Cremation of Jewish victim of coronavirus in Argentina stirs controversy

The first Jewish victim of the coronavirus in Argentina was cremated by local authorities despite protests from the local Jewish community.

A WARRIOR’S cremation urn, 900-850 BCE, Archaeological Museum of Rhodes. (photo credit: Wikimedia Commons)
A WARRIOR’S cremation urn, 900-850 BCE, Archaeological Museum of Rhodes.
(photo credit: Wikimedia Commons)
The first Jewish victim of the coronavirus in Argentina was cremated by local authorities despite protests from the local Jewish community.
Ruben Bercovich, a 59-year-old businessman and father of three, died on Thursday in Resistencia, the capital of the northern Chaco province. Bercovich, owner of the BercoMat construction materials company, had returned to Argentina on March 9 after a trip to the United States.

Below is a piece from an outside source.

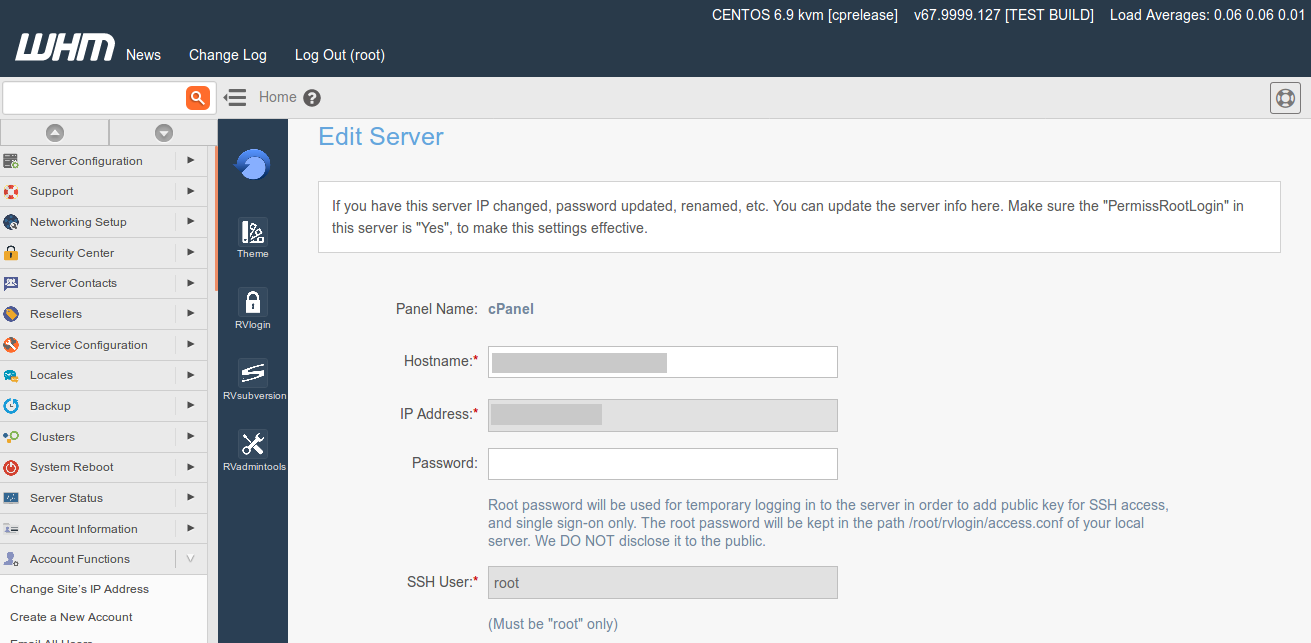
Task: Click the support lifebuoy icon at top right
Action: click(x=1285, y=98)
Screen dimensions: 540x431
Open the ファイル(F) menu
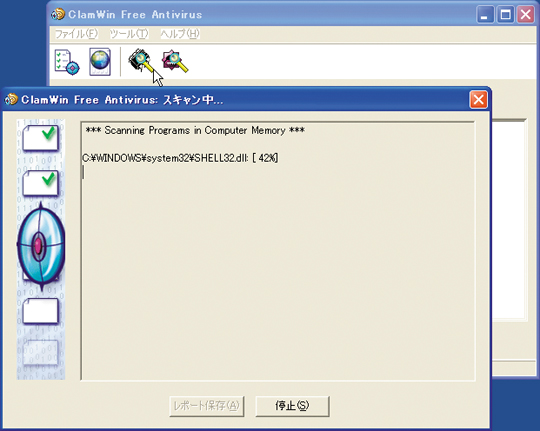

Cremation of the dead is not allowed under religious Jewish law, but Argentine authorities said its the best practice to avoid further spread of the disease.. Officials have begun a dialogue with Argentine rabbis over a possible compromise.
Rabbis and officials have already compromised on leaving open mikvahs, or Jewish ritual baths. Those who wish to use one must get a code from the government that allows them to enter the bath if they are deemed healthy enough.
Bercovich was active in Jewish institutions in the Chaco community and represented Argentina in golf at Maccabiah Games events.